What Does Fintech Company Do?
Financial technology – from applications to APIs and cloud – is changing financial services rapidly. This will wreak havoc on some incumbent companies, while others will win big
What is Fintech (Financial Technology)?
Financial technology (Fintech) is a new technology that seeks to improve and automate the delivery and use of financial services.
At its core, fintech is used to assist business owners, enterprises and consumers, in better managing their financial operations and lives, by leveraging special software and algorithms used on computers and smartphones. “Fintech” is the combination of technology and finance.
When fintech emerged in the 21st century, the term was originally applied to technology used in the back-end systems of established financial institutions.
However, since that time, there has been a shift towards a more consumer-oriented, and therefore, more consumer-oriented definition of service.
Fintech now spans various sectors and industries such as education, retail banking, fundraising, non-profit and investment management. (investopedia.com)
How is Fintech Growing?
Just because fintech is buzzing doesn't mean it's something new. Even though the phrase was only added to the Merriam-Webster dictionary in 2018, the concept has been around for decades. ATMs, for example, have been at the forefront of fintech innovation, such as the signature verification technology first used by banks in the 1860s.
In recent times fintech has gone, from being associated with startups, to becoming a major aspect of established and longstanding financial institutions. While the term, which usually implies something based on Silicon Valley, has taken the big banks by surprise, today, many fintech companies have teamed up with incumbents, which they are purportedly trying to win over.
As a result, several world-famous institutions now have their own fintech hotbeds under their wings.
JP Morgan put away $25 million in fintech startups in 2019. Capital One has created a fintech-infused “banking cafe,” to bring young, digitally savvy customers to the door.
In 2016, Citi launched the Citi Developer Hub which invites third-party programmers to test and share feedback about application programming interfaces (APIs).
How Fintech Company Make Money?
FinTech makes most of its money from subscriptions, third parties and advertising. However, there are more options to monetize your product.
Since most FinTech companies are still in their infancy, most are focused on growth over profitability.
Many don't understand the business model of a FinTech company, and many doubt it will ever succeed. But in reality, it varies from a FinTech company to an ordinary company.
So let's take a look at the main ways how Fin Techs make money.
E-wallet (digital wallet)
An e-wallet is a combination of a bank account and a payment gateway. This business model allows users to load virtual money into their electronic wallets, and use it to pay or shop.

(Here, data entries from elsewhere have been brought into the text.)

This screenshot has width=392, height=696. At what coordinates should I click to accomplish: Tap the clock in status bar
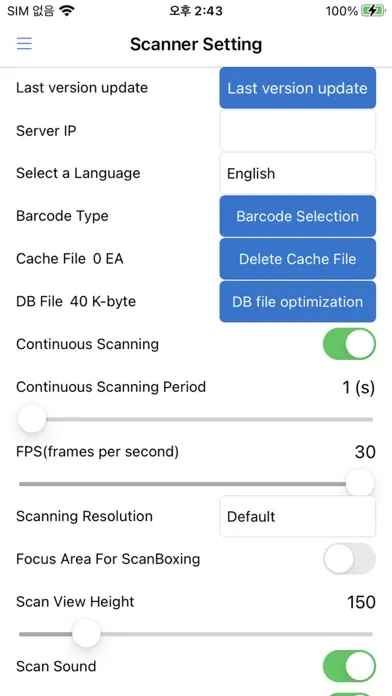(x=196, y=11)
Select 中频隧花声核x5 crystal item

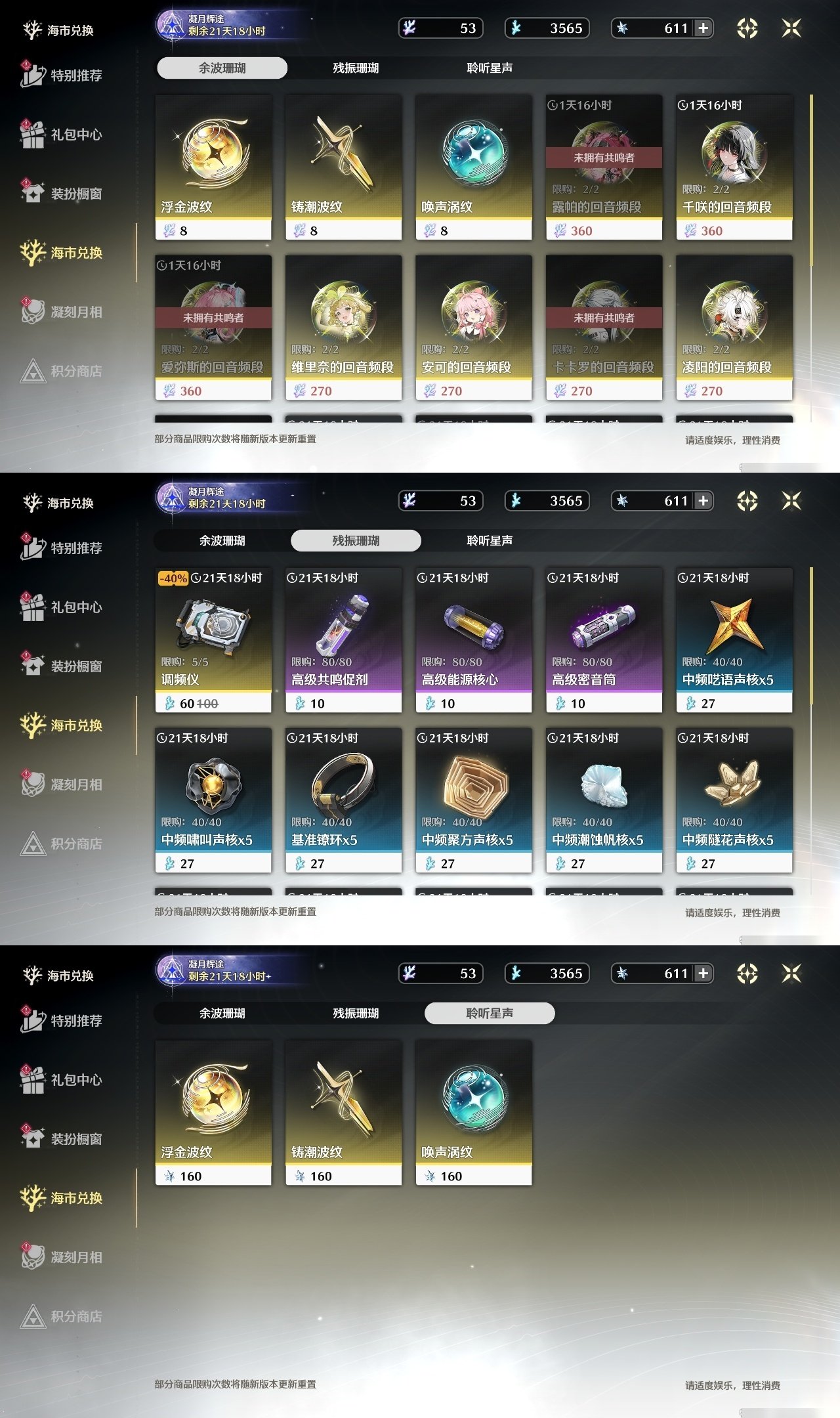(x=734, y=801)
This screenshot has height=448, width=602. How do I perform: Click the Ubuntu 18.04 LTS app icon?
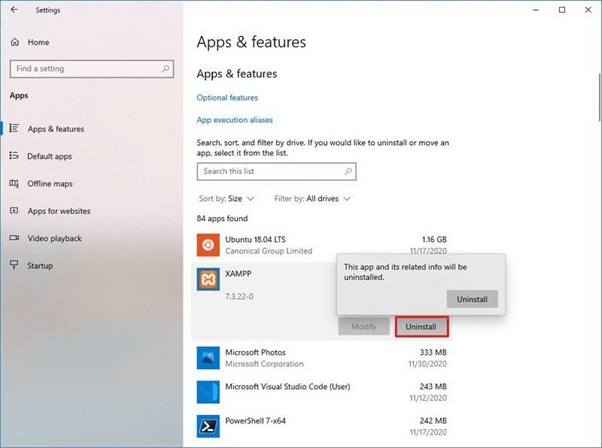208,243
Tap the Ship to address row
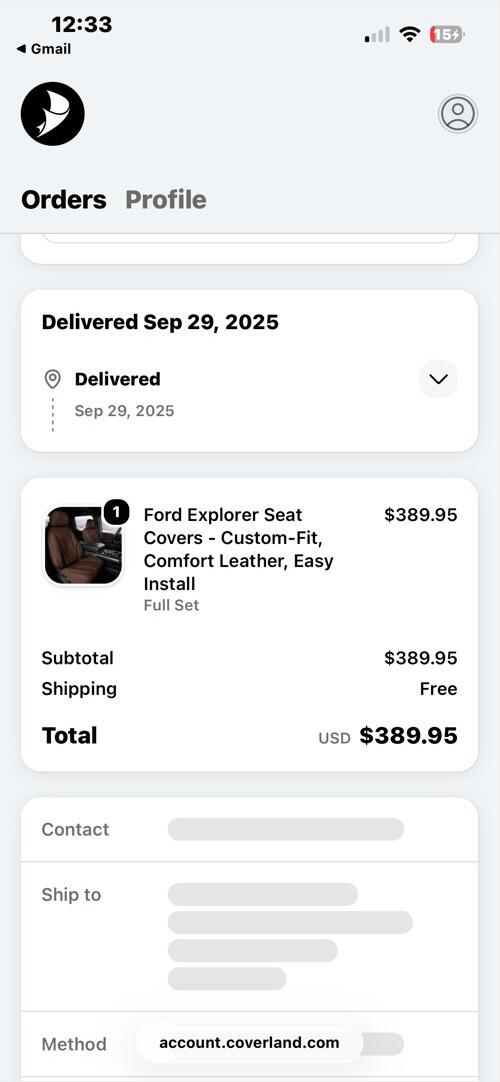 pos(249,936)
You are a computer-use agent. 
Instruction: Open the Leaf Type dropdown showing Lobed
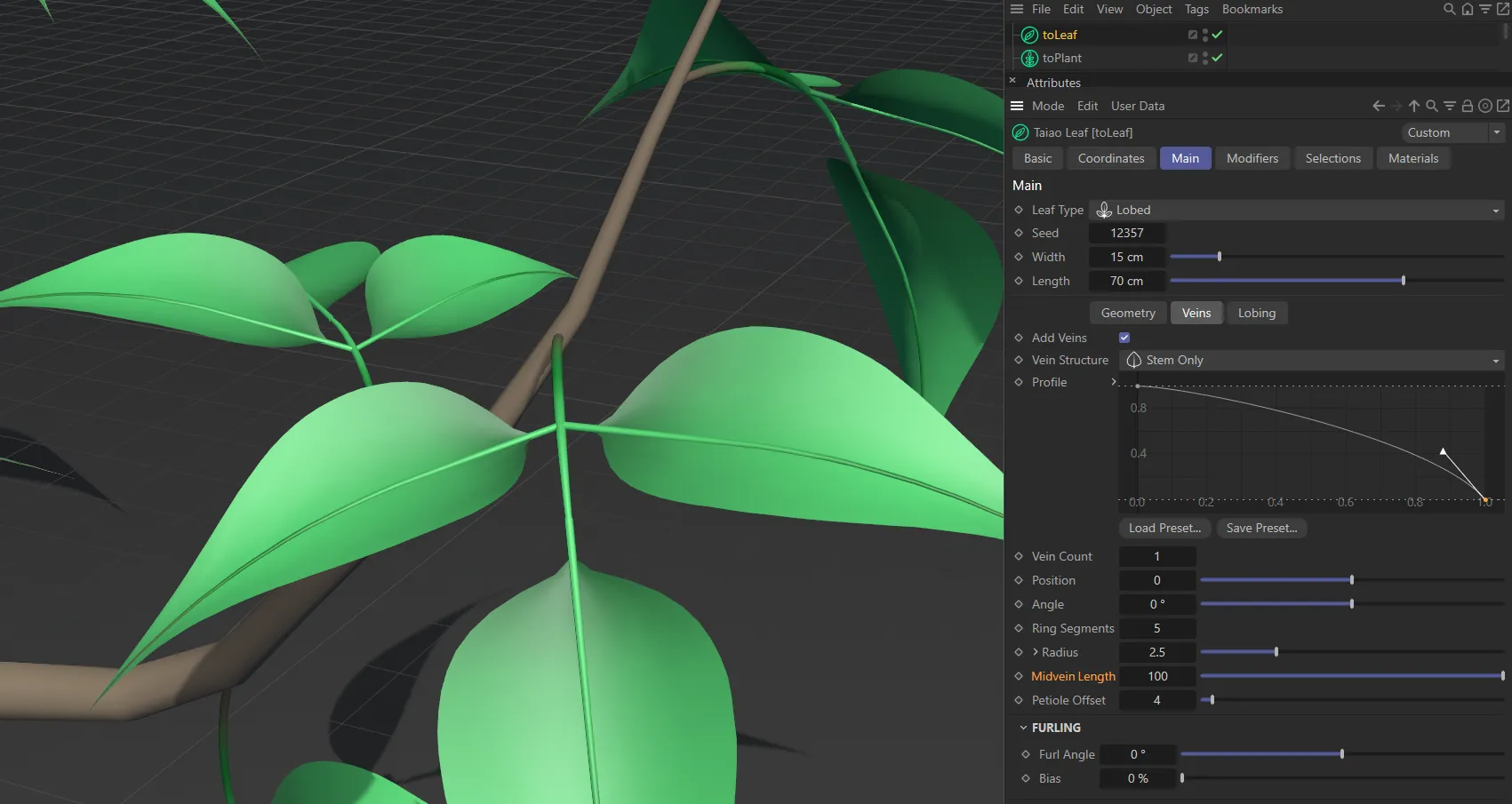point(1298,210)
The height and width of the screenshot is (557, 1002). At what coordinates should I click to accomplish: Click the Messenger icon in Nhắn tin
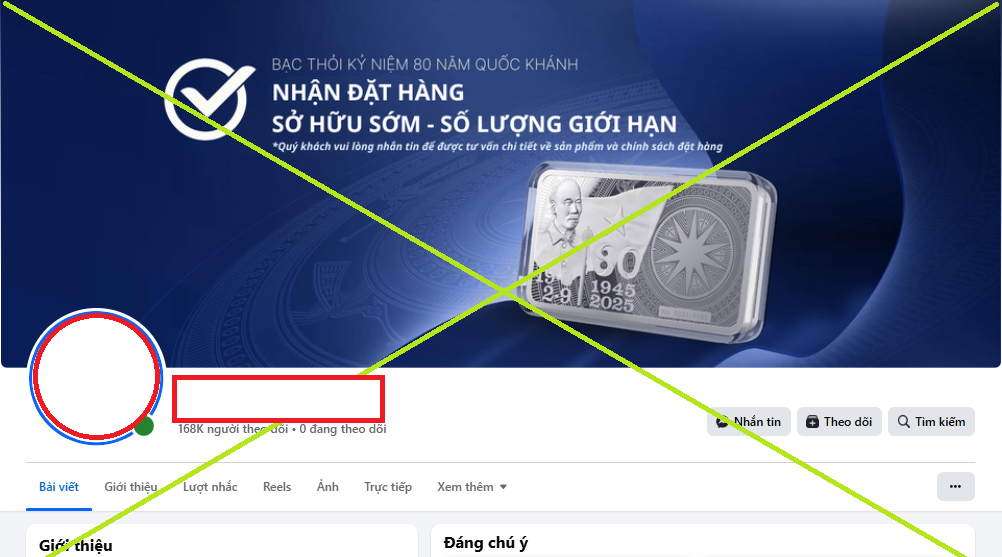(x=722, y=422)
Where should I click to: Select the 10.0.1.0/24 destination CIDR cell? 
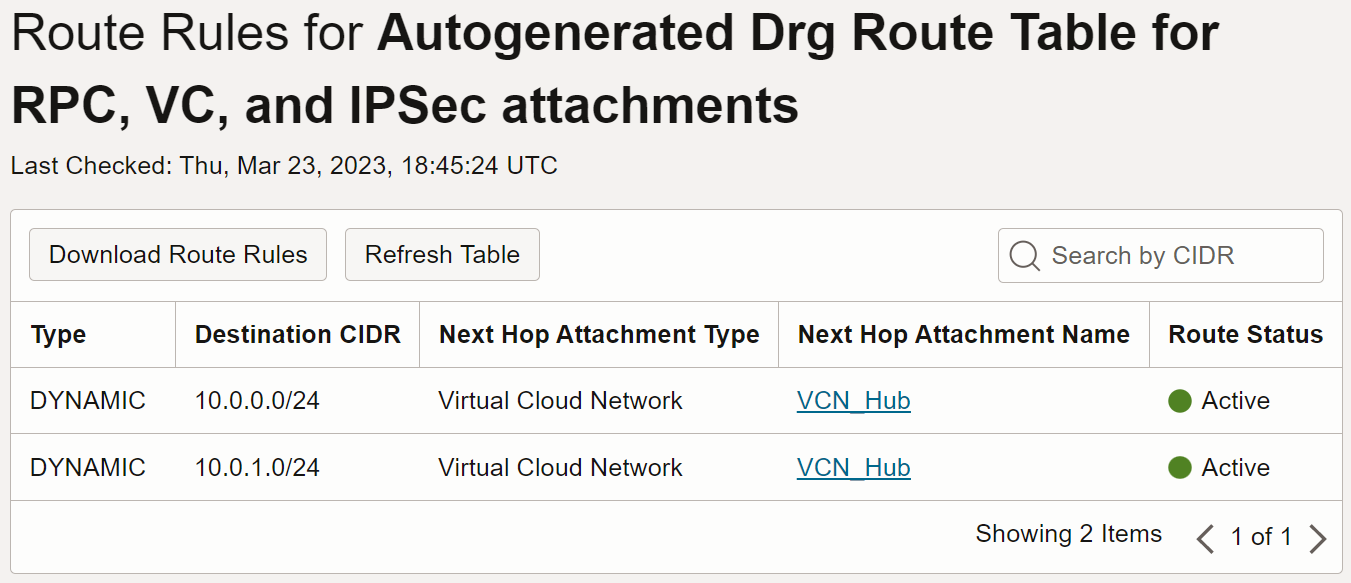(x=257, y=468)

E-wallets are trending nowadays, and since the start of the pandemic, more and more people have started using digital payments.
FinTech companies' business model for digital payments provides customers with the convenience of making contactless payments for a small fee, which is usually passed on to merchants in the form of a merchant discount rate (MDR). These payment platforms also generate revenue from the sale of third party financial services to their customers.
Since there are always innovations in e-wallet application development, the cashless future looks very promising. Examples of e-wallets that are successful in the market include: Google Wallet.
Peer-to-Peer Lending (P2P )
As the Fintech software development market has grown, so have lending platforms. This is where you can differentiate lending platforms and P2P (peer-to-peer) lending.
Through peer-to-peer lending, you can borrow money directly from other people, without intermediaries and financial institutions. People can earn interest on the money they lend to others through this model. By providing such connections, FinTech software companies can earn money.
Getting better returns than what is offered in the debt market is possible with this model, as it simplifies lending for investors.
By building a platform that can match different lenders with borrowers, and charge fees from payment processing, FinTech software companies can help streamline the commercial lending space.
There are many apps that provide financial planning or management solutions for borrowing money, but there is still room for more.
Subscription Fees and Freemium Packages
The monetization model brings money straight out of the pocket of the consumer (end user). Whether on a monthly, quarterly or annual basis, FinTech charges users a certain amount as a subscription fee. This app monetization model is especially effective for Fintech, as free trials allow users to try the product before paying a premium.
Another strategy is 'Freemium', in which FinTech gives users limited feature access to FinTech applications for an unlimited period of time. However, for features that provide more value, users must pay a subscription fee.
Some FinTechs have the option to charge a flat fee, which is also known as a transactional approach. With this approach, the FinTech company earns revenue every time a user makes a transaction. Fees vary from 1% to 4% per transaction.